From 1985 through early 1987, Faldo remodeled his swing with the help of teaching guru David Leadbetter and thousands of hours of practice. But riddled with doubt, he returned to the old one whenever he felt his collar tightening. He lost tournaments and sponsors, but worst of all, he lost respect. Faldo was “El Foldo” in the newspapers; on the practice tee, some pros who saw him struggling pronounced the experiment a failure.

On Sunday, Faldo was paired with the charismatic Nicklaus and the size of the stage was testing his nerves. He is one of the most deliberate golfers ever--if truth be told, excruciatingly slow--and when he won the British Open in 1987 by making 18 straight pars in the wet and cold of Muirfield on the final day, it only confirmed many people’s opinion of him as little more than a plodding technician.

He carded double bogey right out of the box, missed easy birdies at Nos. 3 and 4 but never came unhinged and reached the turn in 1-under 35.

After that, the ball at 12 floated out of the sand, and his 15-foot comeback putt for par teetered at the edge until “I yelled at the top of my voice ‘Go!’ ” Faldo said with a smile, “and the ball proved it had good ears. . . .

“That’s when I thought, ‘you never know,’ that might be the one that starts it all.”
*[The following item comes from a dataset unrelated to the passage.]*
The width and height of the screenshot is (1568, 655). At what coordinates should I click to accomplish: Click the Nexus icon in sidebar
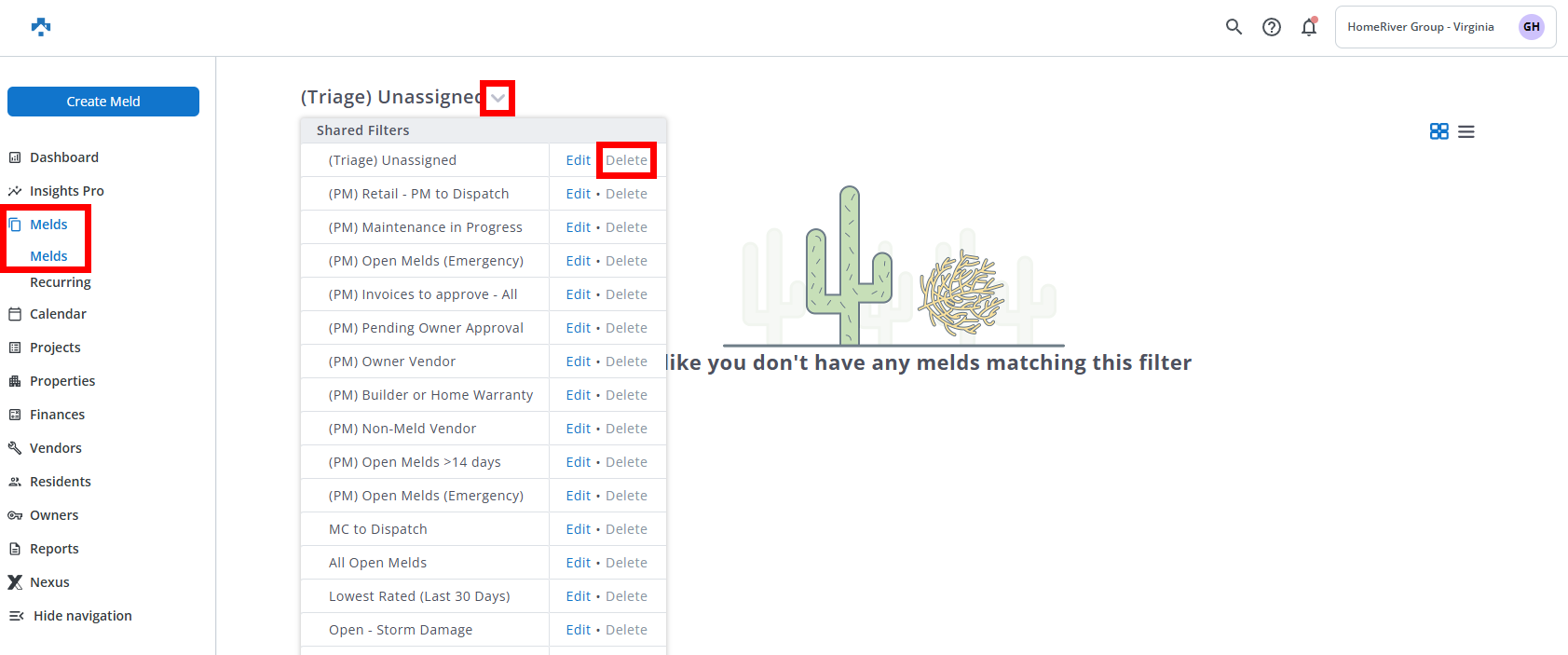(15, 582)
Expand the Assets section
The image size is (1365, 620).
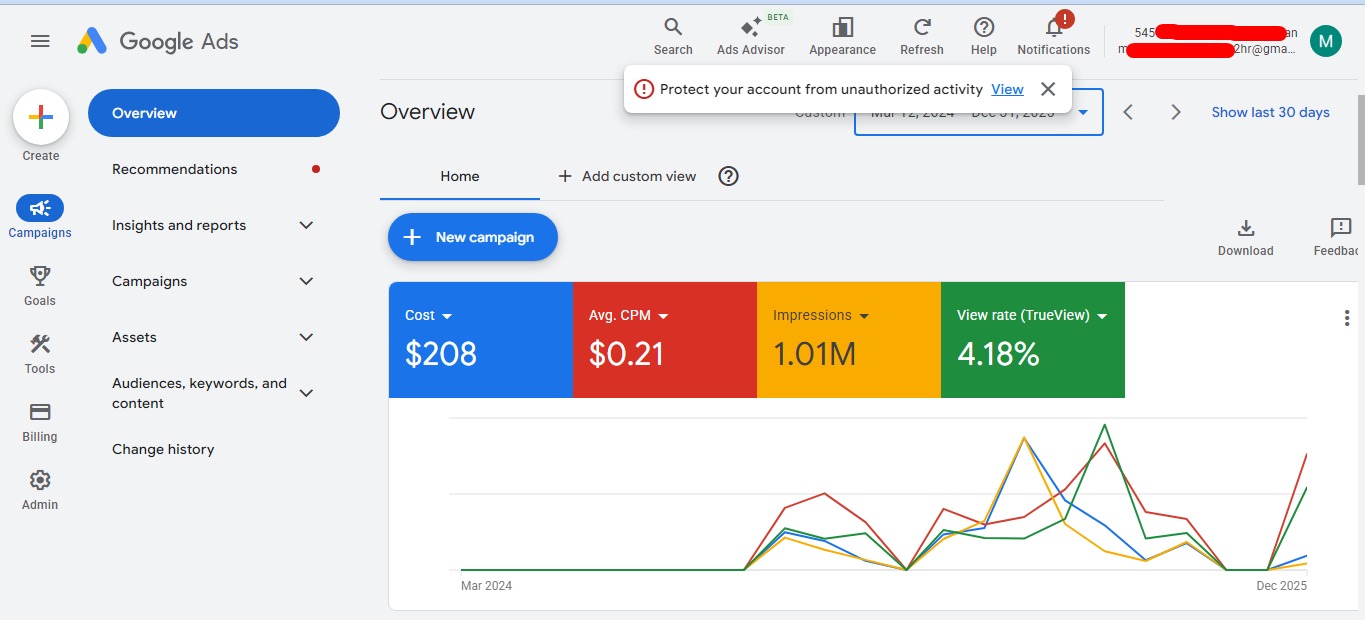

Rejuvenated and taking bigger risks as he went along, Faldo ran off three birdies over the next six holes and parred the final two. Then he sat in the scorer’s tent and watched Floyd line up a 6-footer at No. 18 to determine whether he had to go to a playoff. And waited.

One shot.

In 1989, Faldo went into a playoff with Scott Hoch and dropped his approach at No. 10, the first extra hole, into a bunker. He used three more strokes to get up and down, but Hoch missed that infamous par putt of just 2 1/2 feet. Thus pardoned, Faldo drained a putt 10 times that length at the next hole to win his first Masters.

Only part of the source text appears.